▶ Page text:
========

# ABB ACS600 Run Status disabled



## JRaef (Mar 23, 2009)

I'm not going to take the time to read that manual, but as a general rule, high-end VFDs like the ACS601 are "Vector Control", or in this case, "DTC" (Direct Torque Control, ABB's equivalent). Given that fact, the drive REQUIRES a full mathematical model of the motor equivalent circuit for it to function. You can enter the 20 or so complicated and difficult to attain motor data parameters by hand (if you are a masochist), or you can perform an "Auto-tune" procedure wherein the VFD runs the motor (or at least energizes it) the first time and measures everything going on inside to create that model. IIRC, ABB calls this an "ID Run" procedure, meaning you are going to tell the drive to run and ID (identify) the motor circuit parameters. It's a one-time procedure, UNLESS you reset the drive to factory defaults, in which case you must do it all over again. Since this drive requires it to function at all, it allows you to "bump" the motor for rotation, but it will to allow you to run it until it knows what it's running.


----------



## argentum (May 18, 2017)

JRaef said:


> I'm not going to take the time to read that manual, but as a general rule, high-end VFDs like the ACS601 are "Vector Control", or in this case, "DTC" (Direct Torque Control, ABB's equivalent). Given that fact, the drive REQUIRES a full mathematical model of the motor equivalent circuit for it to function. You can enter the 20 or so complicated and difficult to attain motor data parameters by hand (if you are a masochist), or you can perform an "Auto-tune" procedure wherein the VFD runs the motor (or at least energizes it) the first time and measures everything going on inside to create that model. IIRC, ABB calls this an "ID Run" procedure, meaning you are going to tell the drive to run and ID (identify) the motor circuit parameters. It's a one-time procedure, UNLESS you reset the drive to factory defaults, in which case you must do it all over again. Since this drive requires it to function at all, it allows you to "bump" the motor for rotation, but it will to allow you to run it until it knows what it's running.


Thanks for responding. I totally agree the ID Procedure is the way to go. My problem is that my VFD is Run Disabled and I can't Enable the drive to run. I completed the ABB Start Up Procedure, but when I tried the ID Run I could not complete this step since the drive is run disabled. So, what I need is to enable the drive so I can complete the ID Run. I guess my question is: is there any way to enable the drive to run taking into consideration information in my original post?

========

▶ Problems to solve:
1. List every term that JRaef puts in quotation marks in the first post of the forum thread.
2. Rewrite the lines of the records from the line with "Image resolution: width=671" up to and including the last line of the records as a numbered list, leaving out the pictures.
The forum thread has nothing to do with the records that come after it.

========

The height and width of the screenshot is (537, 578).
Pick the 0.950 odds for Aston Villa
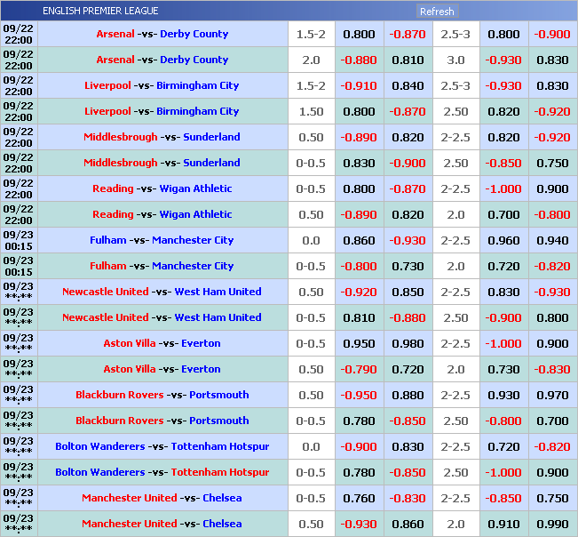click(x=359, y=343)
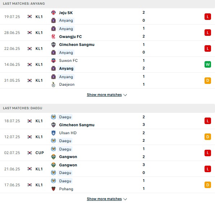Click Gangwon crest in the CUP match
This screenshot has height=204, width=215.
pyautogui.click(x=53, y=157)
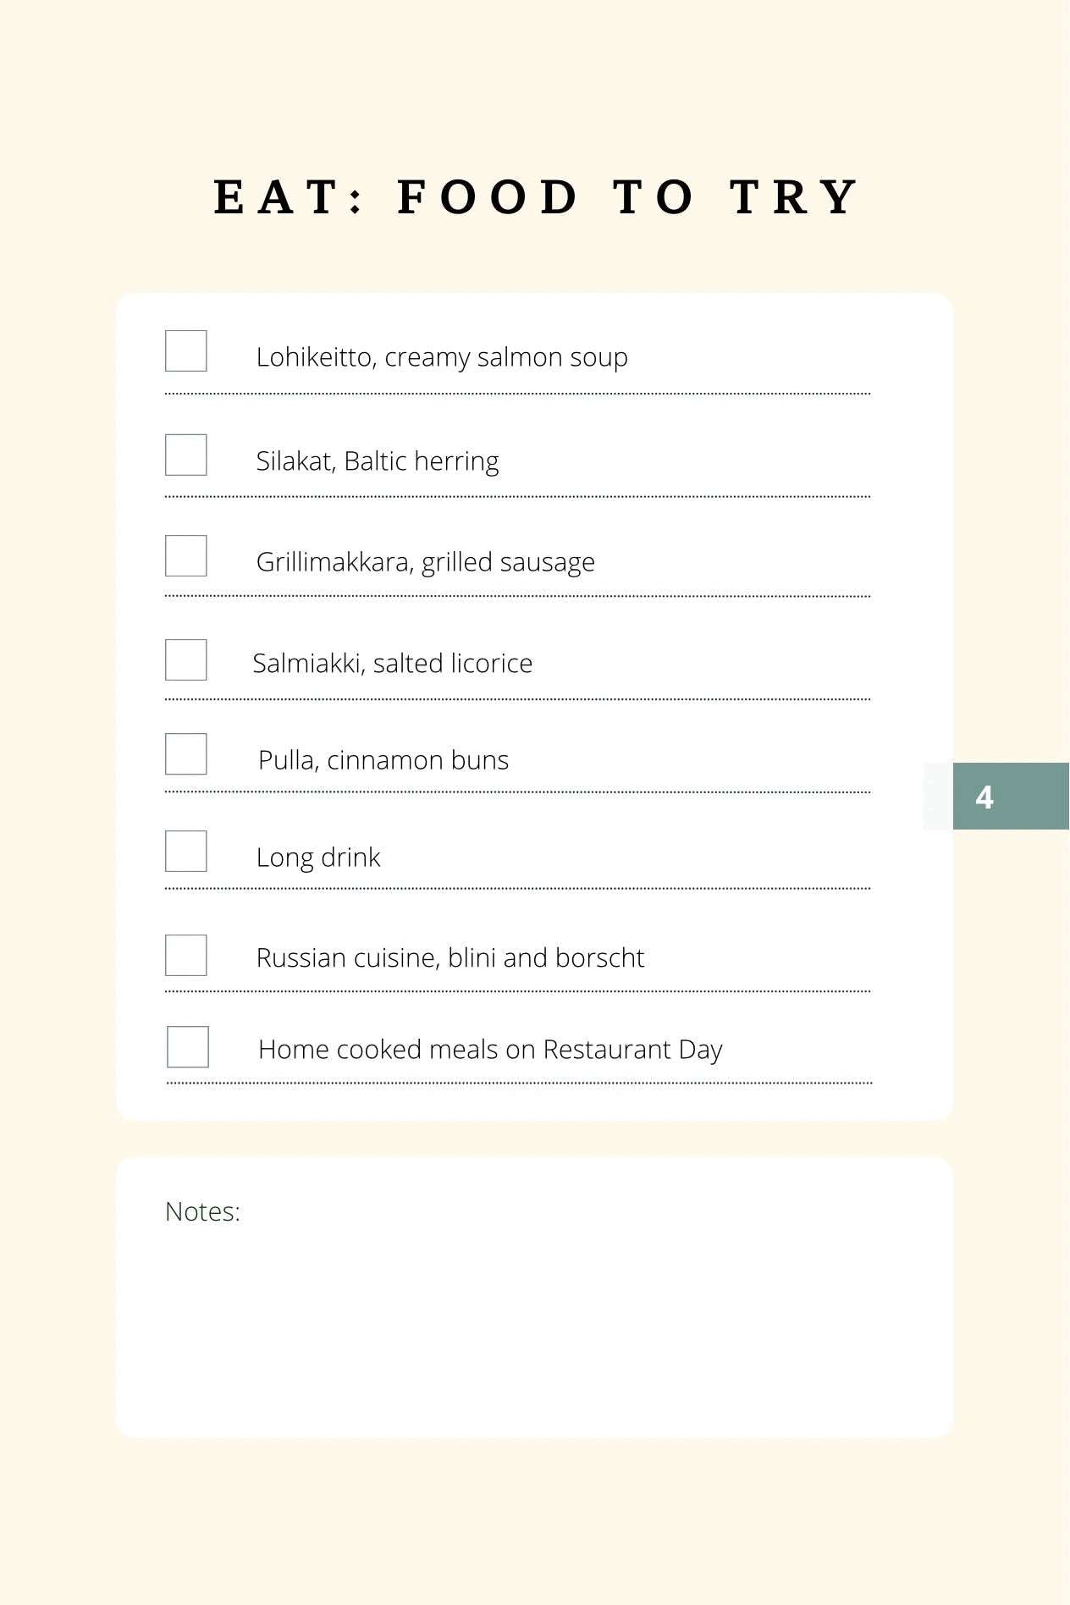Screen dimensions: 1070x1605
Task: Check the Grillimakkara grilled sausage box
Action: [186, 555]
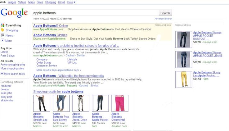Select the Everything filter icon
Image resolution: width=229 pixels, height=131 pixels.
pyautogui.click(x=2, y=25)
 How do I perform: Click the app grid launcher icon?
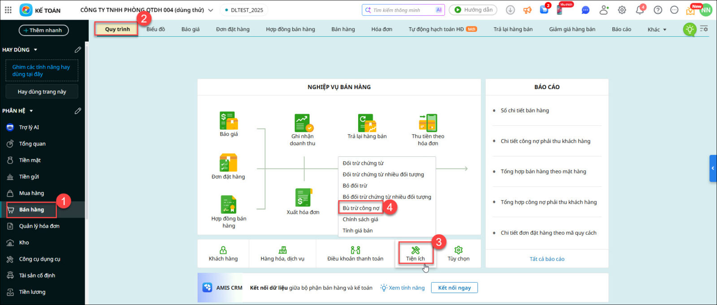pos(8,10)

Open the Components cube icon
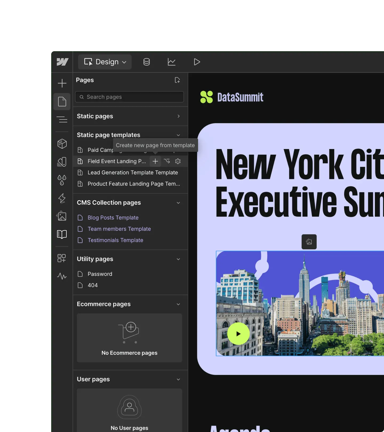pos(62,144)
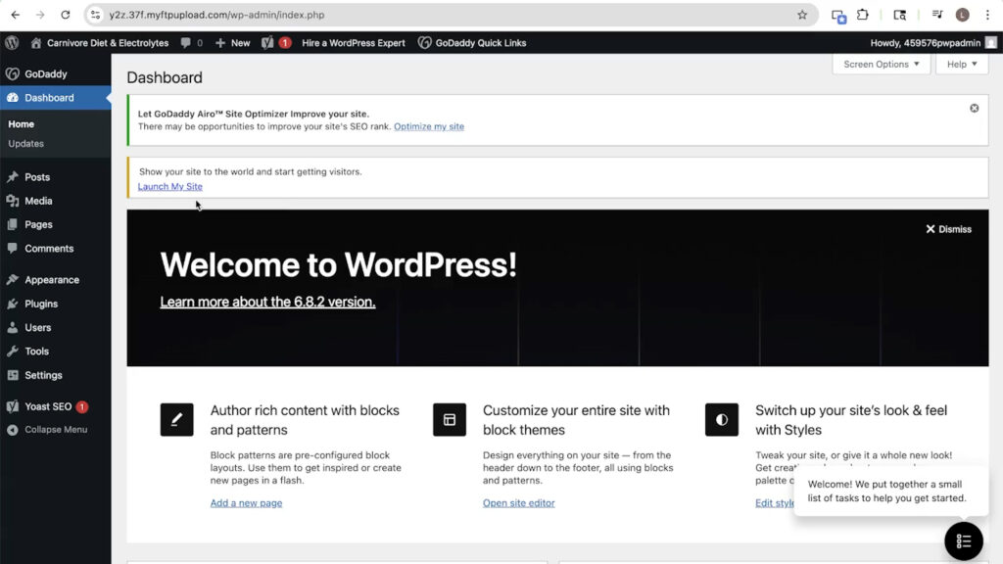Reload the page using browser refresh
Screen dimensions: 1003x564
66,15
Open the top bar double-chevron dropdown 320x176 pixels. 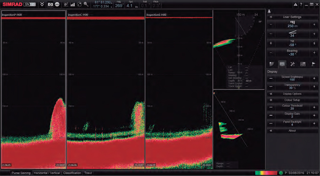coord(42,4)
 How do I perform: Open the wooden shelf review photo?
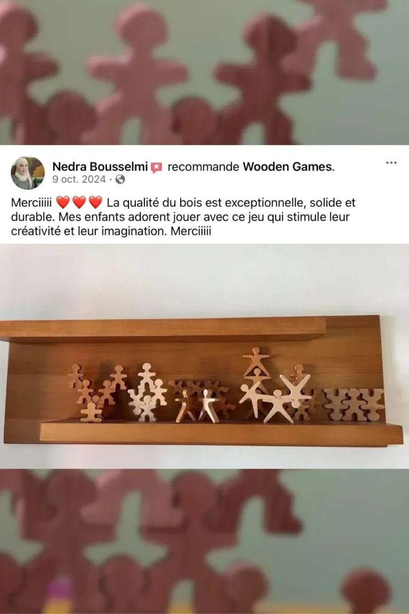click(x=205, y=357)
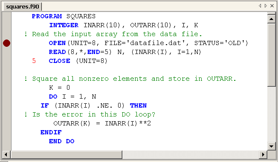Click the tab scroll left arrow
Image resolution: width=278 pixels, height=162 pixels.
point(260,6)
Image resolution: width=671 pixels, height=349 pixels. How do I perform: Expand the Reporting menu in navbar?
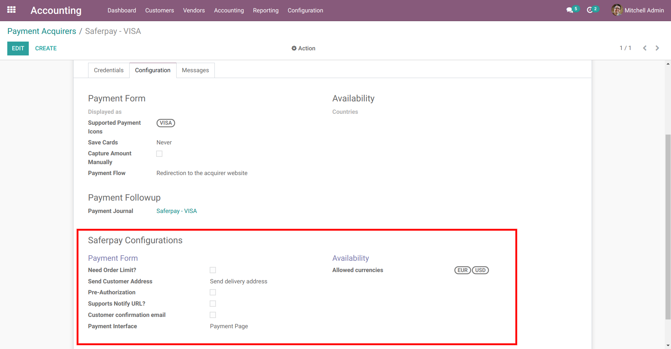tap(265, 11)
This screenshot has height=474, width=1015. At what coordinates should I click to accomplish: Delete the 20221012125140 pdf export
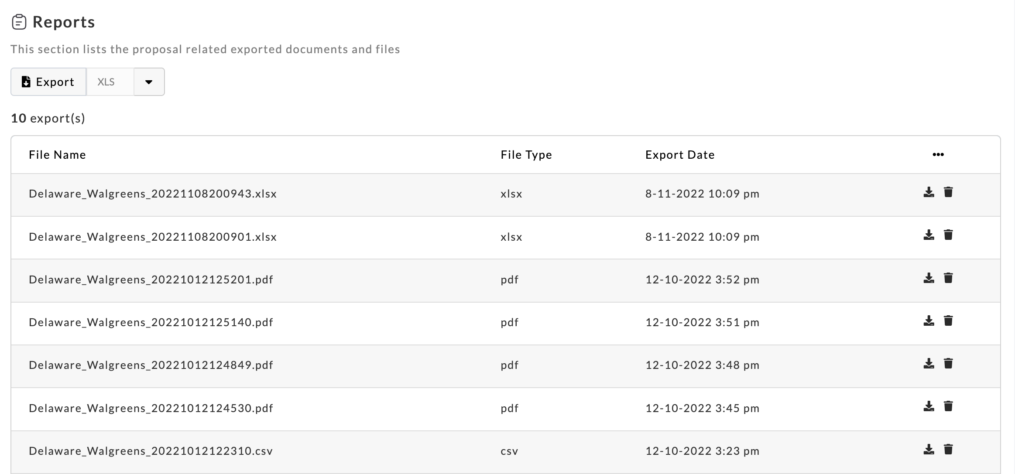point(948,321)
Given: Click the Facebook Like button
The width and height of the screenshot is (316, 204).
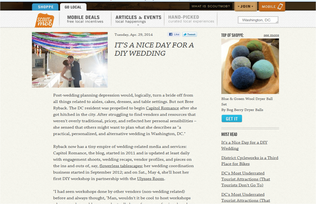Looking at the screenshot, I should pyautogui.click(x=174, y=35).
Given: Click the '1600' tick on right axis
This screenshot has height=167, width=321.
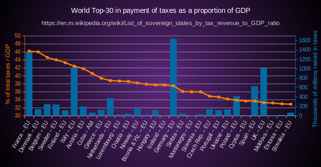Looking at the screenshot, I should (304, 40).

========

▶ Results of the exercise:
1. "Vector Control", "DTC", "Auto-tune", "ID Run", "bump"

2.
1. Image resolution: width=671 pixels, height=349 pixels. How do I perform: Expand the Reporting menu in navbar?
2. tap(265, 11)
3. This screenshot has height=474, width=1015. At what coordinates should I click to accomplish: Delete the 20221012125140 pdf export
4. point(948,321)
5. Given: Click the Facebook Like button
6. The width and height of the screenshot is (316, 204).
7. Looking at the screenshot, I should pyautogui.click(x=174, y=35).
8. Given: Click the '1600' tick on right axis
9. This screenshot has height=167, width=321.
10. Looking at the screenshot, I should (304, 40).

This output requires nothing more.